As part of the package the Government has also announced $1 billion to support regions, communities and industry sectors which have been disproportionately affected by the economic impacts of COVID-19 such as tourism, agriculture and education.
On 22 March 2020, further measures were also announced to restrict the speed of spread of the virus. The following facilities will be restricted from opening from midday local time 23 March 2020:
· Pubs, registered and licenced clubs (excluding bottle shops attached to these venues)
· Hotels (excluding accommodation)
· Gyms and indoor sporting venues
· Cinemas, entertainment venues, casinos, and night clubs
· Restaurants and cafes will be restricted to takeaway and/or home delivery
· Religious gatherings, places of worship or funerals (in enclosed spaces and other than very small groups and where the 1 person per 4 square metre rule applies)
· Isolated remote community hubs are not included in these restrictions
Other facilities are not impacted, but will be considered under stage 2 restrictions, if necessary.

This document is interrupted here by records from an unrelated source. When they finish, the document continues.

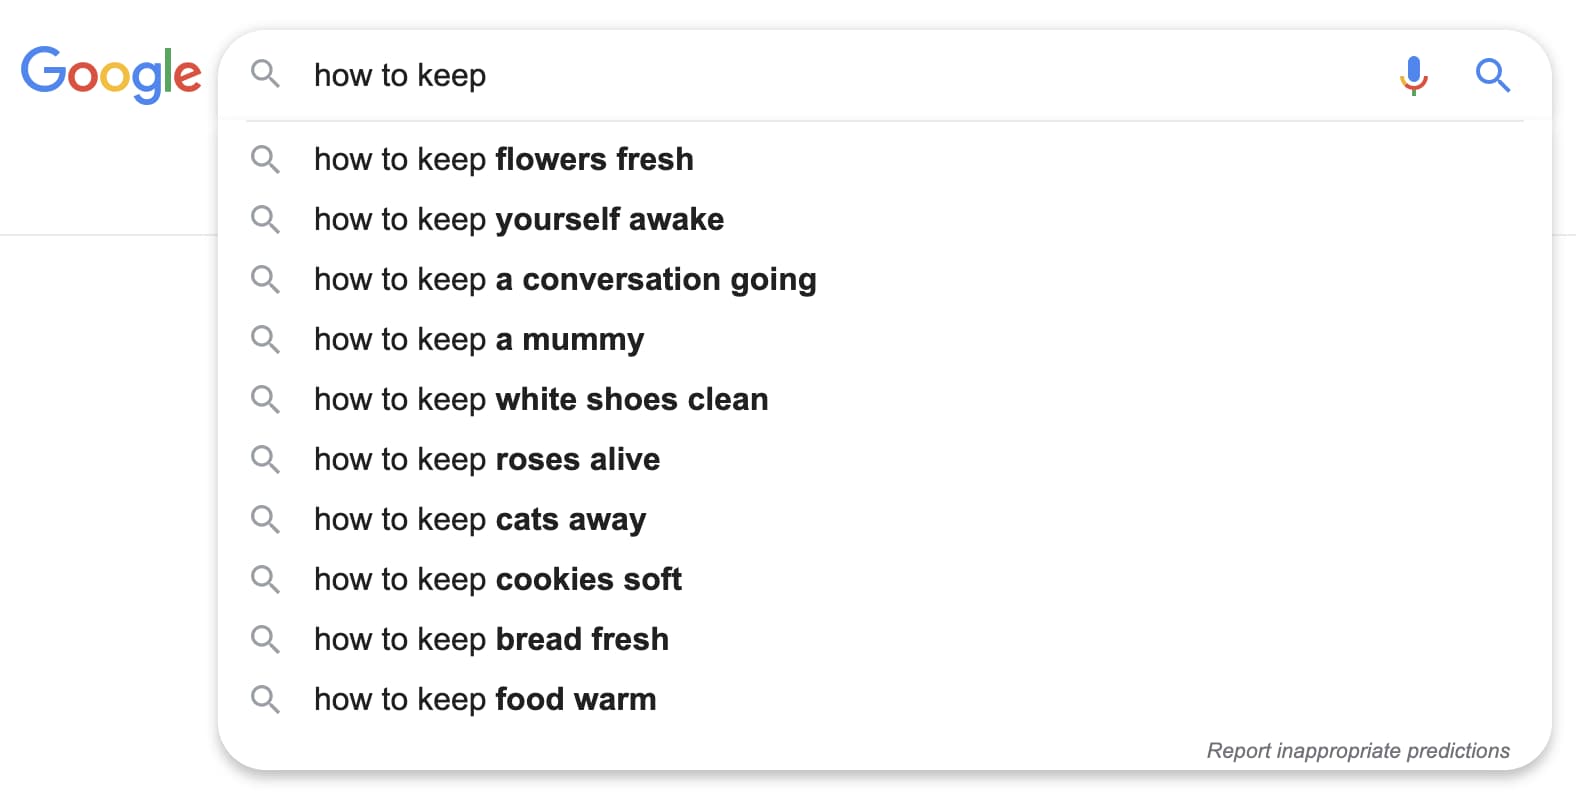
Task: Click magnifier icon beside "a mummy" suggestion
Action: pos(265,339)
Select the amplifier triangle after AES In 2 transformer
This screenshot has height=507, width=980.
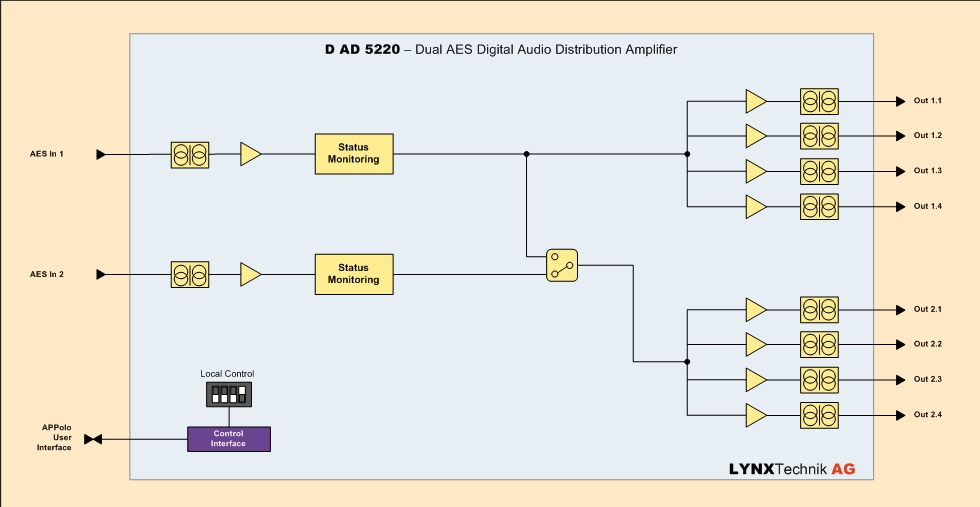tap(250, 274)
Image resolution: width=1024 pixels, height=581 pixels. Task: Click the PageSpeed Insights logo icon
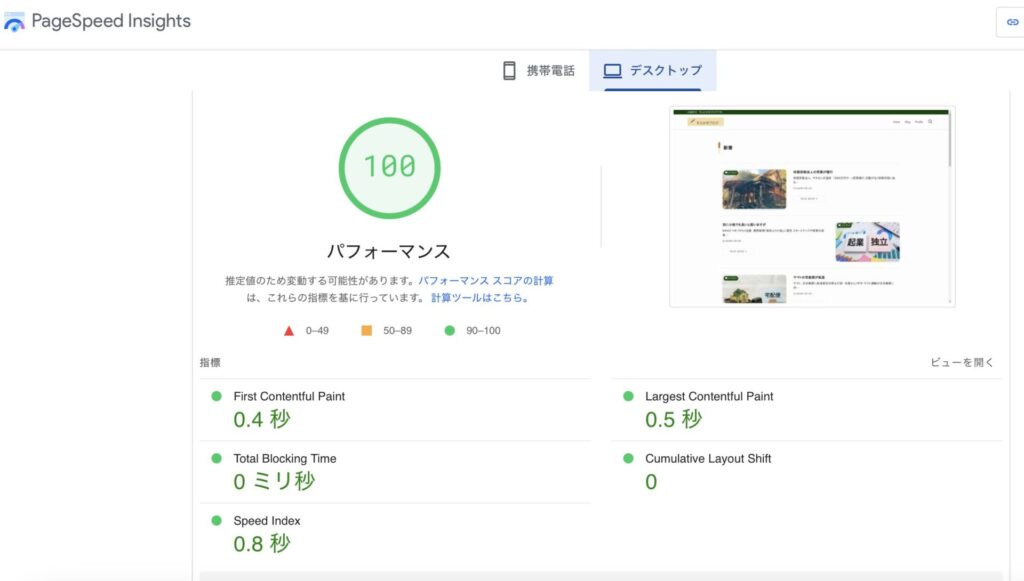[15, 21]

The Australian banking sector is providing a 6 month moratorium on all loan repayments for small businesses affected by the COVID-19 pandemic. You can find further information here and by speaking with your bank. You can also access a free, independent and confidential financial advice and guidance service provided by Financial Counsellors via appointment or over the phone through the National Debt Helpline on 1800 007 007.
We are now entering the shut-down phase of retail outlets, border closures and restrictions on movement. This is a day-to-day proposition and it is likely that many physical retail outlets will be closed in the next week or so.
At the moment bottle shops will remain open and we presume cellar doors that comply with the social distancing restrictions can also operate as a retail outlet. In NSW Cellar Doors can continue to trade, in WA Cellar Doors can sell wine, but no tastings. We are continuing to seek advice on this for other states, and will notify members as soon as we have an answer.
We also continue to advocate for the grape and wine sector as an essential industry. It is essential that delivery drivers can continue to operate across state borders and that processing facilities can continue to operate.
This is a rapidly changing environment, and we will endeavour to keep you as informed as we can. We understand the stress that all Australians are going through at the moment and the devastation this is causing our sector. It is important that we are all conscious of our own and others’ mental health at this time.